= Selected passage =

Washington, D.C. —Today, the Alliance for Bangladesh Worker Safety (Alliance) provided an update on its progress and challenges in the first quarter of 2016, including remediation, factory suspensions, and first-of-their-kind worker empowerment initiatives like the worker helpline and a pilot program for factory safety committees. Below are the remarks of Ambassador James Moriarty, Executive Director, and Ian Spaulding, Senior Advisor. Additional information, including the Alliance’s mid-year data, can be found in our 2016 Mid-Year Report (Download English/Bangla)
Remarks of Ambassador James Moriarty, Executive Director of the Alliance
Good morning, and thank you all for joining us today for an update on where we stand at the end of the first quarter of 2016. As things continue to move forward, we will be holding more regular calls like this to provide updates on our progress.
The Alliance for Bangladesh Worker Safety is now at the halfway point of our five-year initiative to empower and protect the millions of workers in Bangladesh’s ready-made garment industry. We are proud of what we have been able to accomplish, and we can see that our initiatives are working.
In fact, Bangladesh Fire Service and Civil Defence reports that fires in Bangladesh garment factories have dropped by more than 90 percent in recent years—from 250 in 2012 to just 30 in 2015—and nobody died in any of those incidences in 2015.
And the independent National Fire Prevention Association and the University of Maryland recently issued a joint report highlighting our success in improving worker safety, and provided additional recommendations to continue that success—recommendations that we are already in the process of implementing.
We are incredibly proud of what the Alliance has been able to accomplish in the last two-and-a-half years, and we continue to be motivated by the response we’re seeing and hearing on the ground. Factory workers tell us they feel safer, and owners tell us they have greater confidence in the safety and management of their facilities.
The outbreak of several Bangladesh factory fires earlier this year was concerning—and to us underscores the need for factories to quickly complete the most critical remediation efforts. That said, we were encouraged by the response of workers and security guards, who safely handled those fires and evacuations, and prevented the loss of any life.

= Exercise directions =
Please retype the worker safety update from "Washington, D.C. —Today, the" to "Report (Download English/Bangla)". The material isn't needed.

= Given material =
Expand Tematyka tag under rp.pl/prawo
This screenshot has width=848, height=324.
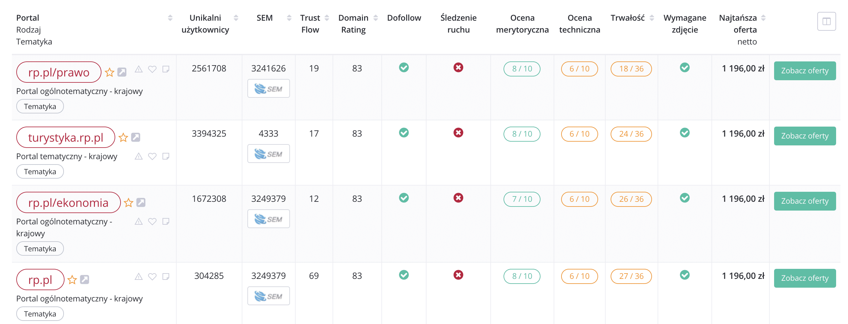pos(40,106)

= Solution to this task =
Washington, D.C. —Today, the Alliance for Bangladesh Worker Safety (Alliance) provided an update on its progress and challenges in the first quarter of 2016, including remediation, factory suspensions, and first-of-their-kind worker empowerment initiatives like the worker helpline and a pilot program for factory safety committees. Below are the remarks of Ambassador James Moriarty, Executive Director, and Ian Spaulding, Senior Advisor. Additional information, including the Alliance’s mid-year data, can be found in our 2016 Mid-Year Report (Download English/Bangla)